Once installed, try auto-scheduling a small matrix multiplication by running from the source directory root:

PYTHONPATH=. scripts/main.py matmul --cache seed_cache.pkl 8 4 8

If that works, you're in good shape. Find out how to schedule some other pre-baked Specs by running `scripts/main.py --help' or dig into the source code of main.py to schedule your own programs.

Understanding the Output

The output of main.py should be the best found implementation of the given spec Matmul((8×4), (4×8), (8×8)). It should look something like this:

Schedule
Inputs: left: Tensor(8×4), right: Tensor(4×8)
Output: output: Tensor(8×8)
                                                                             spec                                              cost              lvl0    lvl1
---------------------------------------------------------------------------  ------------------------------------------------  ----------------  ------  ------
move[lvl=0] leftR <- left                                                    Matmul((8×4), (4×8), (8×8))                        3200 = 800 + _   128     0
move[lvl=0] rightR <- right                                                  Matmul((8×4, lvl=0), (4×8), (8×8))                 2400 = 800 + _   96      0
move*[lvl=0] outputR <- output                                               Matmul((8×4, lvl=0), (4×8, lvl=0), (8×8))          1600 = 1600 + _  64      0
tile (leftRt: 1×4, rightRt: 4×1, outputRt: 1×1) <- (leftR, rightR, outputR)  Matmul((8×4, lvl=0), (4×8, lvl=0), (8×8, lvl=0))      0 = 64 * _    0       0
  split (rightRtT: 1×1, leftRtT: 1×1) <- (rightRt, leftRt)                   Matmul((1×4, lvl=0), (4×1, lvl=0), (1×1, lvl=0))      0 = 4 * _     0       0
    Matmul(leftRtT, rightRtT, outputRt)                                      Matmul((1×1, lvl=0), (1×1, lvl=0), (1×1, lvl=0))      0             0       0
store output <- outputR
Note: move* is a MoveLet scope where the introduced tensor is an output.

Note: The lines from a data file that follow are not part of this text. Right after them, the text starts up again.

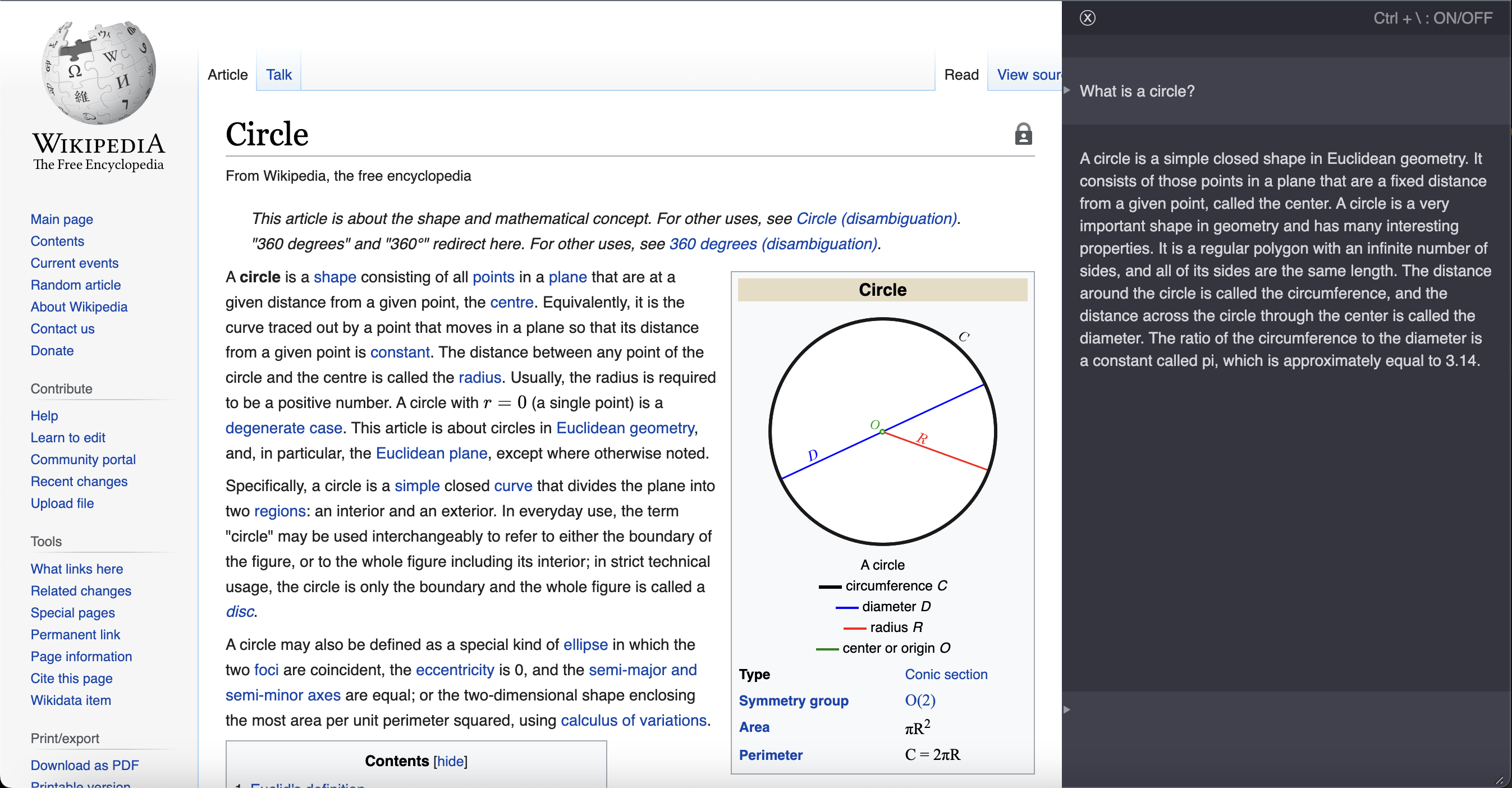Open the Random article link
Screen dimensions: 1512x788
pos(76,285)
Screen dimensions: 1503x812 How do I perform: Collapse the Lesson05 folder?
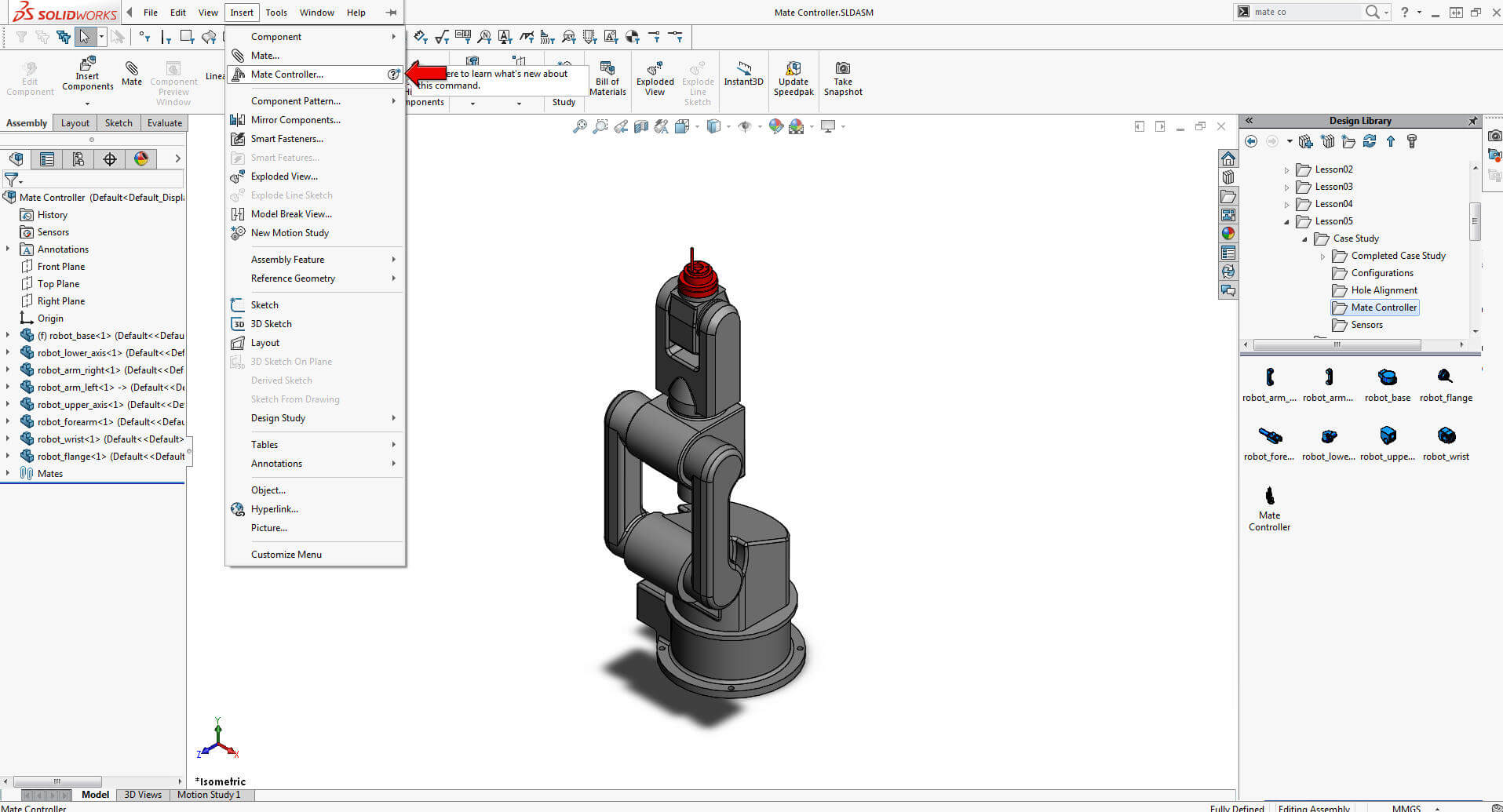[1286, 221]
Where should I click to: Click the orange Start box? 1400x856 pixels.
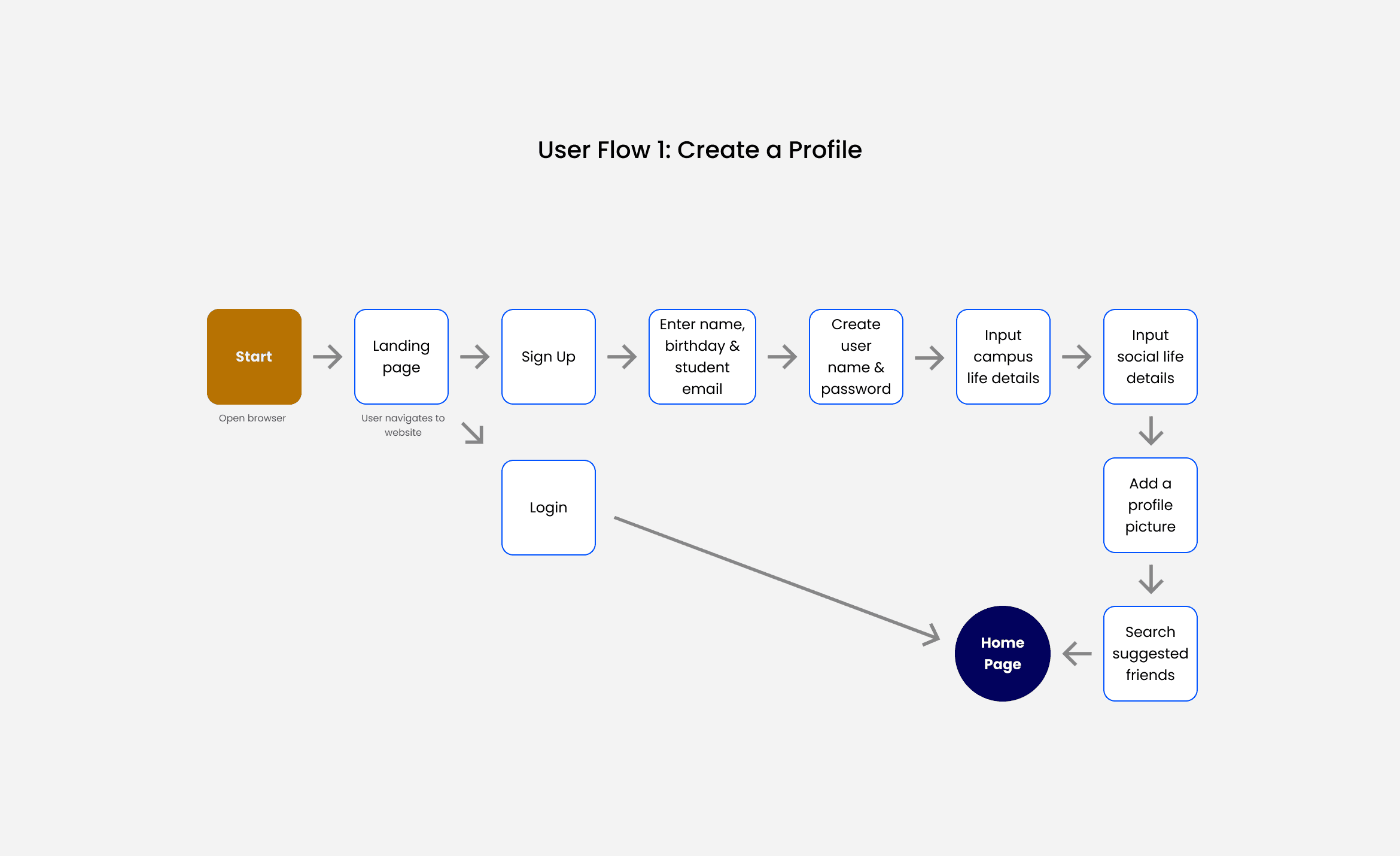click(254, 357)
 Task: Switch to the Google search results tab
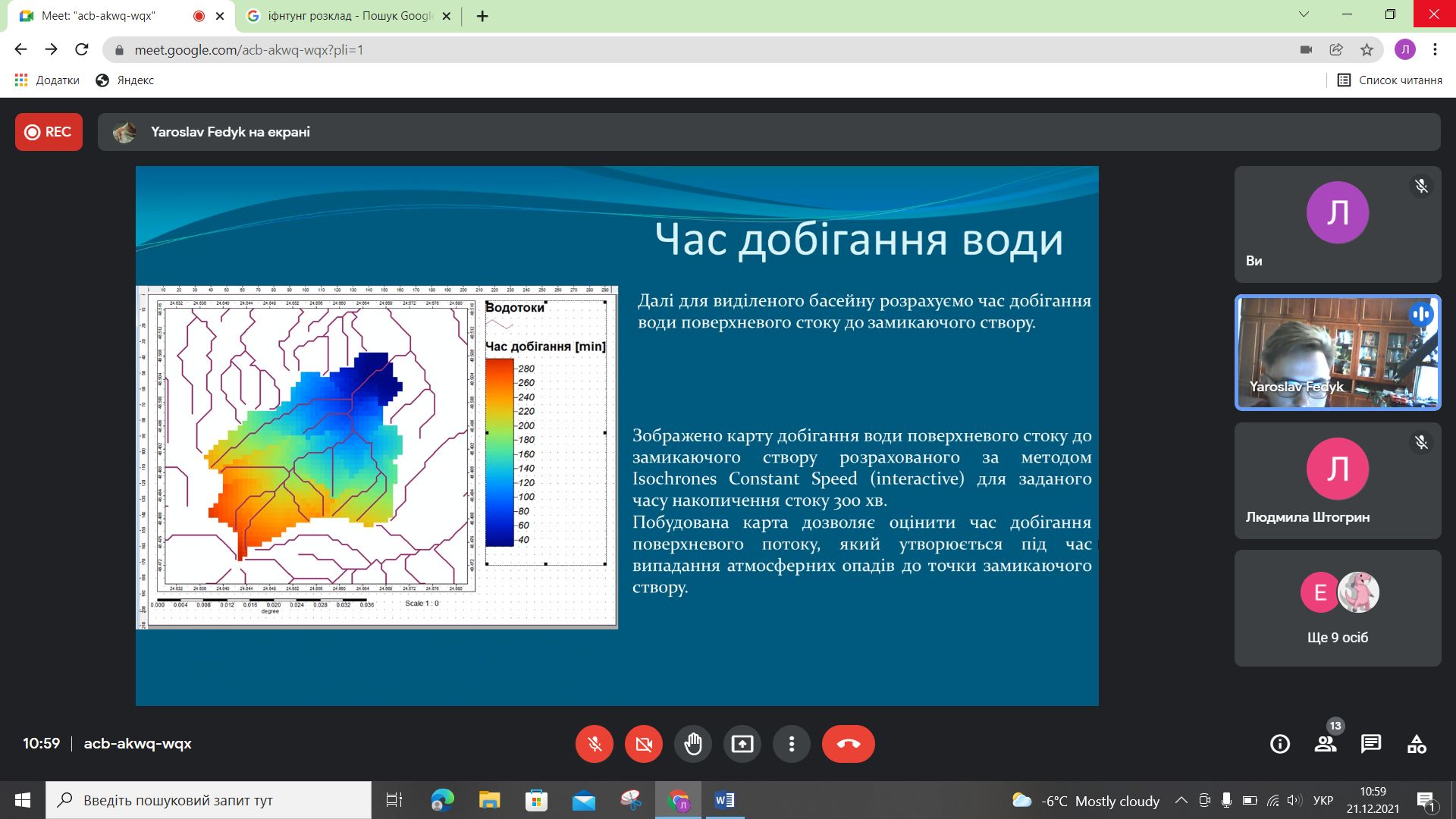click(349, 16)
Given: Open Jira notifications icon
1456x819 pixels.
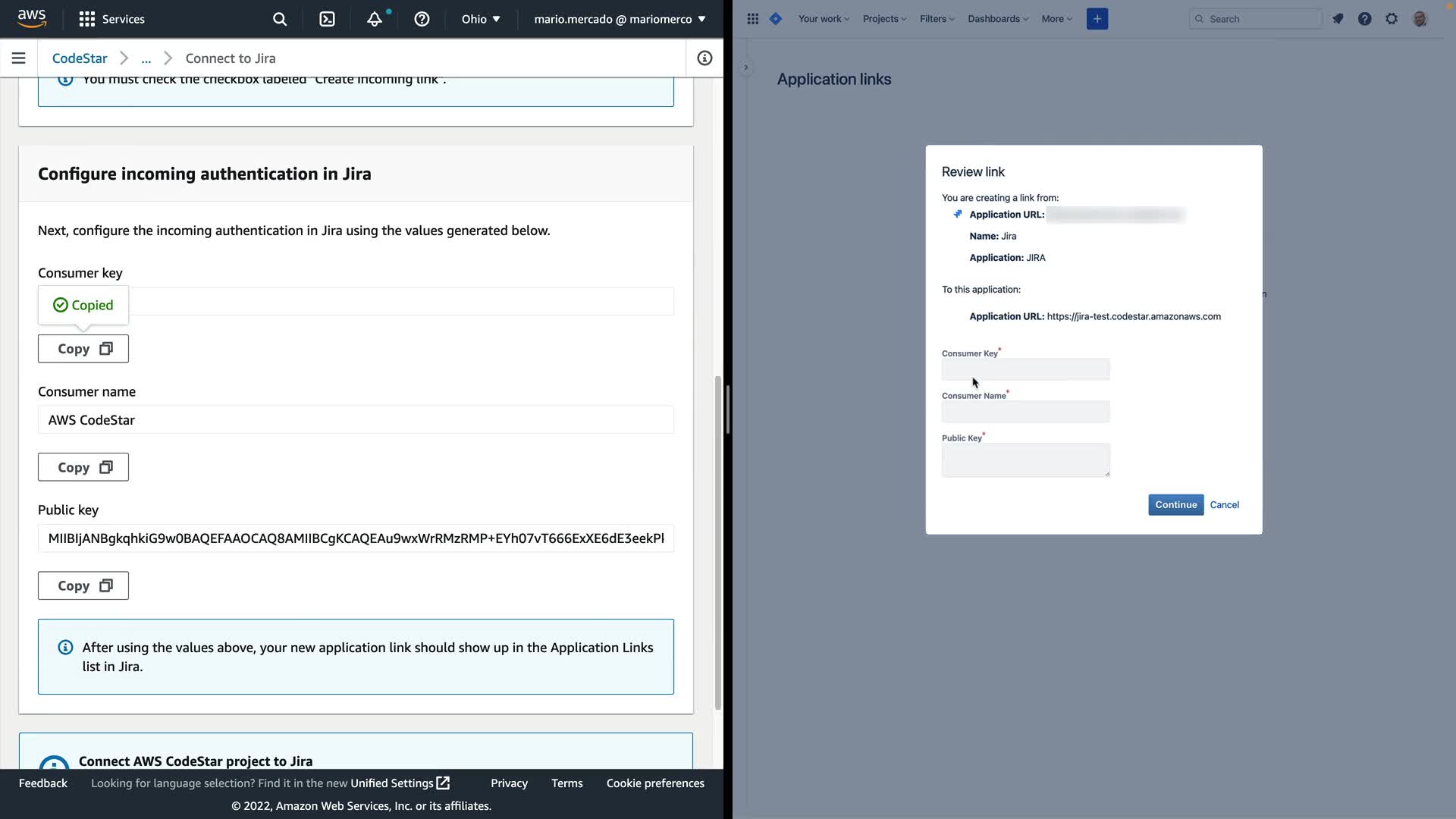Looking at the screenshot, I should [1338, 19].
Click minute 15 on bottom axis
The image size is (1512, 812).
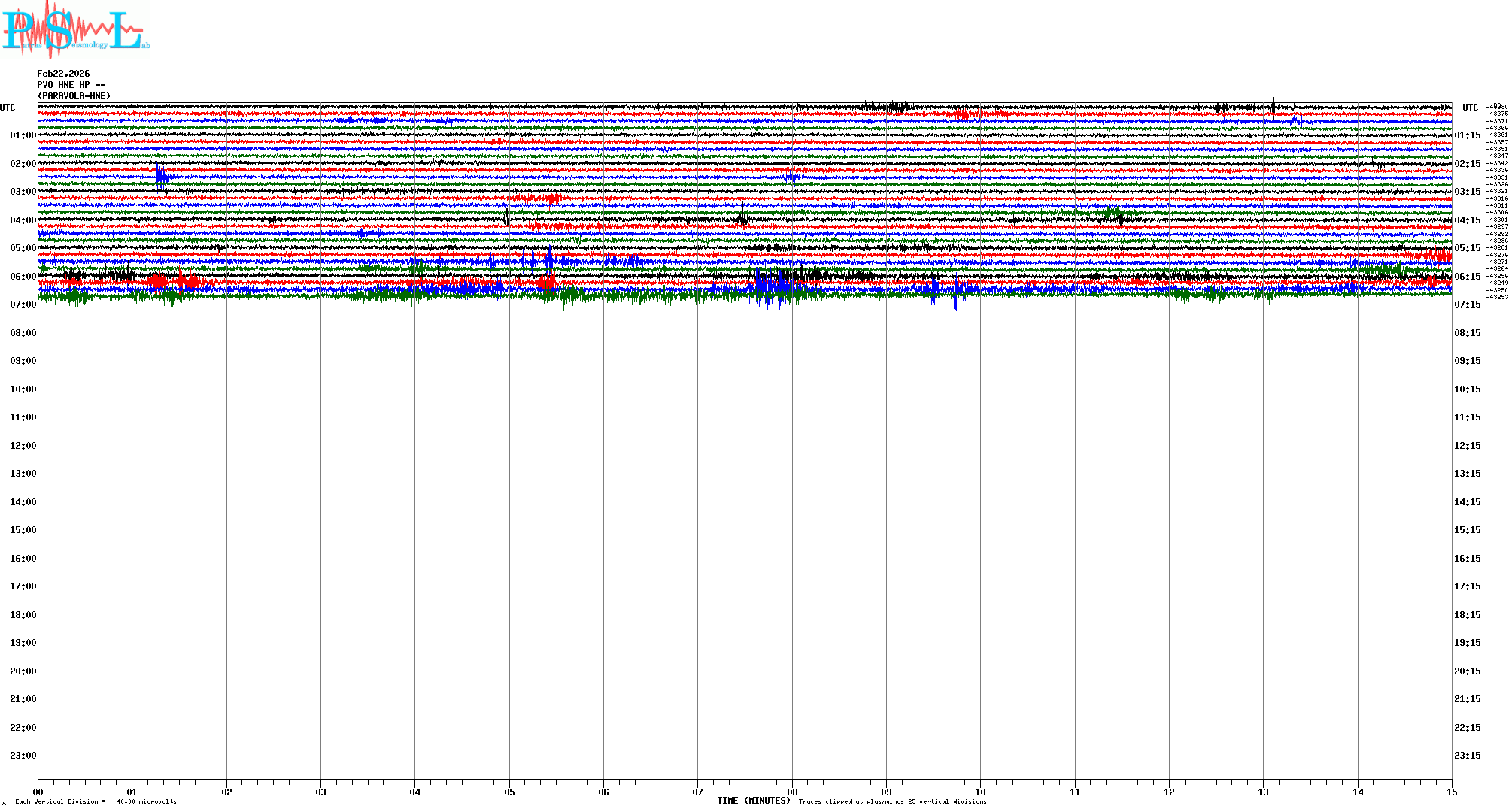(x=1452, y=792)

The leftmost column contains the program implementation in Morello's Impl language. Impl is defined recursively; every Impl program is an operation and zero or more nested subprograms. Lines are indented to indicate nestedness with the exception of `move' instructions, for which nestedness is elided to improve readability.

Every Impl program, including each of its subprograms, has a Spec. The spec column contains the the Spec of the subprogram implemented by the Impl on that line. For example, the above Matmul implementation is implemented by a move/load from the left parameter into a level-0 tensor named leftR, then a call into a continuation that implements the remainder of the program Matmul((8×4, lvl=0), (4×8), (8×8)). Notice that the subprogram Spec now expects a first operand in level 0 memory.

The cost column shows the total cost of the program implemented at that line, including a brief description on the right describing its calculation. For instance, the first line has a cost of 3200 and describes a cost of 800 (the cost of the move on that line) added to the cost of the subprogram.

The lvl0 and lvl1 columns show that line's Impl's peak memory consumed at levels 0 and 1 of the memory hierarchy.

Tensor Lifetimes

Two Impls introduce new tensors: move and pipeline.

A `move' describes a load of a tensor from slow to faster memory and/or a store of a tensor from fast to slow memory. Whether a move corresponds to a load or a store is determined by the tensor's parameter site. The introduced tensor is live for the duration of the nested subprogram.

Store-only moves will be written with an asterisk (move*), and a store line will be introduced after the move's nested subprogram. Note that store is not itself a real Impl; it is introduced only for readability. As a conseqeuence, its Spec, cost, and peak memory measurement columns are blank.

A pipeline introduces tensors which bridge the output of each of its children to an input of the subsequent child. These tensors live from the beginning of the producer's execution to the completion of the consumer. Pipelines are flattened when nested, so a nested pipeline will never appear in output.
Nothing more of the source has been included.